Ah, it sits there, so tempting - and my bottle of ink and my pen are waiting...

I debated posting this over on the Duhem Society blogg, since it is quite apropos of our discussion there on "the Scientific Method" and related matters, but I felt it would work better here. Another time I will say some more about this splendid gift - sure, it may sound very Chestertonian to contemplate a blank notebook with such admiration, but then why shouldn't we?
The artist loves his limitations: they constitute the thing he is doing. The painter is glad that the canvas is flat. The sculptor is glad that the clay is colourless.
[GKC Orthodoxy CW1:244]
We scientists must also have a starting point - sometimes we call it providing a control, other times we speak of reducing the independent variables, or excluding the personal dimension or the biassed approach... and this is why we need as thorough a grounding in philosophy as we do in mathematics - or (and it will shock some of my readers) or in literature. Yes - for if you cannot read and cannot write, you can neither consult the Authorities, nor can you publish your results. And then you are not doing Science at all. You may be enjoying yourself, but that does not "constitute the thing" we are doing - no, not at all. Then the word is not Science, but Selfishness - or, in extreme cases, Solipsism.

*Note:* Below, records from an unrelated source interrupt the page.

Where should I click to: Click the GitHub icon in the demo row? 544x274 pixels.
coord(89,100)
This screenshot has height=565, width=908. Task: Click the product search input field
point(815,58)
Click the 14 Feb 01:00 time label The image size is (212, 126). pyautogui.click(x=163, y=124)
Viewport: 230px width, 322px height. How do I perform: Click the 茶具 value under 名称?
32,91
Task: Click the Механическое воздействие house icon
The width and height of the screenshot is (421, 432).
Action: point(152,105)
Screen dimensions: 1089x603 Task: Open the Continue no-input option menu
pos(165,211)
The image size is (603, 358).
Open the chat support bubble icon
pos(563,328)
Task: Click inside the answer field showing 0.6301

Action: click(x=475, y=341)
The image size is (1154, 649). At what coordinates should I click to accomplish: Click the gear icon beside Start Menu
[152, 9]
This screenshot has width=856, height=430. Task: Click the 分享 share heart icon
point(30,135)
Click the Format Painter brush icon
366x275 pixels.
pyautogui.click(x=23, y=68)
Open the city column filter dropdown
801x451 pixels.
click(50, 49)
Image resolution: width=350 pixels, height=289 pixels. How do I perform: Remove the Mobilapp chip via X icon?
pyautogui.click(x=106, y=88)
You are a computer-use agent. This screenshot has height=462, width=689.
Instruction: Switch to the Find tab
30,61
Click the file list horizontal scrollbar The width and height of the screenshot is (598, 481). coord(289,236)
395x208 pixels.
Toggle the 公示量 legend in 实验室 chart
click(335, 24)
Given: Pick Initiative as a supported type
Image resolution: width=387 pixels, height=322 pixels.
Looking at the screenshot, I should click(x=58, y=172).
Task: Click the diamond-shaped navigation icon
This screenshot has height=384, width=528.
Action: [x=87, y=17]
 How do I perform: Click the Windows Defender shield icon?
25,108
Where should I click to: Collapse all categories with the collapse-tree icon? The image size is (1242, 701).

I would like to write more on this - though it probably belongs over in the DS blogg. But I have some work to get to... and so... oh yeah. There is one other thing I must tell you. There was also enclosed a note which reads:
Remember, it goes:
(1) Date
(2) Title
(3) Materials
(4) Methods
(5) Results
(6) Conclusions

And remember, it's for Posterity!
Yes, indeed. I am truly grateful to be reminded - our work is for Posterity. Let us proceed with God's help, in our lab or office or home... and do all for the Glory of God, and as a work of love for our neighbors. Yes... let us not lose sight that even the most abstruse and theoretical studies can be for our neighbor's good, even for society:
It is wrong to fiddle while Rome is burning; but it is quite right to study the theory of hydraulics while Rome is burning.
[GKC What's Wrong With the World CW4:43]
What a great gift! Thanks, Doctor. Soon I hope to begin using the notebook, and I will surely bear all this in mind as I work. Now, ahem, ahem... where did I leave my lab coat?